Edukasi Hukum: Membangun Kesadaran Pelajar Terkait Bats Usia Minimal Perkawinan Untuk Mencegah Perkawian Dini Anugerahayu, Ayang Afira; Setiawan, Muhammad Rifaldi; Permata S, Nathania; Susilawati, Ika Yuliana; Tresna D, Lalu Panca; Ahwan, Ahwan
Jurnal Risalah Kenotariatan Vol. 6 No. 1 (2025): Jurnal Risalah Kenotariatan
Publisher : Magister Kenotariatan Fakultas Hukum Universitas Mataram

Show Abstract | Download Original | Original Source | Check in Google Scholar | DOI: 10.29303/risalahkenotariatan.v6i1.351

Abstract

Anak-anak adalah harapan masa depan bangsa, sehingga sudah menjadi tanggung jawab kita bersama untuk memastikan mereka mendapatkan hak tumbuh kembang yang layak dan optimal.

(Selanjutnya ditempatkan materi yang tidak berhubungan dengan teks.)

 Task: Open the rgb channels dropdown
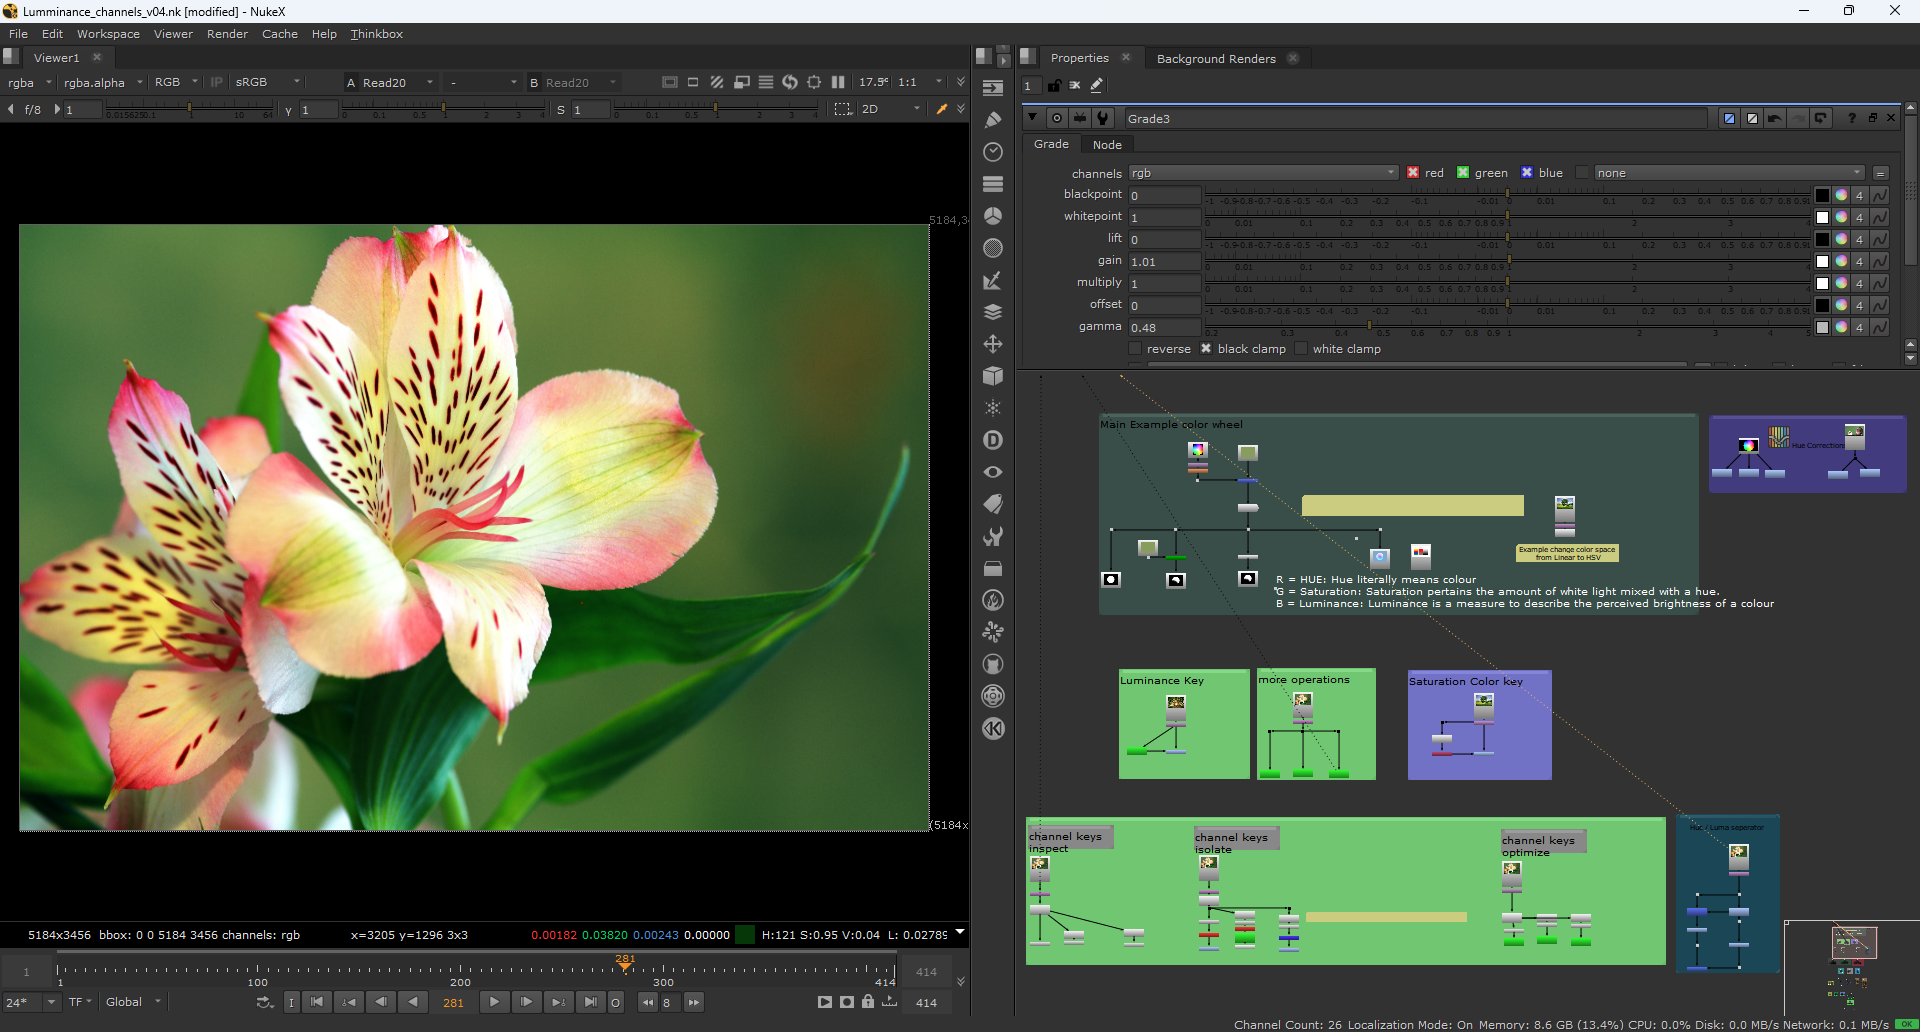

Sayangnya, fenomena pernikahan usia anak masih menjadi isu serius, termasuk di Indonesia, khususnya di Provinsi Nusa Tenggara Barat (NTB), yang tercatat sebagai salah satu daerah dengan angka pernikahan anak yang cukup tinggi. Kondisi ini mendorong kami, para dosen dari Program Studi Ilmu Hukum, Fakultas Hukum, Ilmu Sosial, dan Ilmu Politik, untuk turut ambil bagian dalam upaya pencegahan melalui penyebaran informasi hukum kepada masyarakat. Kami merasa perlu hadir dan berkontribusi dengan memberikan edukasi hukum terkait batas usia minimal pernikahan dan pencegahan pernikahan dini, menggunakan metode ceramah sebagai sarana edukatif yang mudah dipahami. Kami berharap kegiatan ini dapat membuka wawasan siswa mengenai usia ideal untuk melakukan pernikahan serta memberi pemahaman tetang langkah-langkah yang dapat diambil agar dapat berperan aktif sebagai pelopor pencegahan pernikahan dini.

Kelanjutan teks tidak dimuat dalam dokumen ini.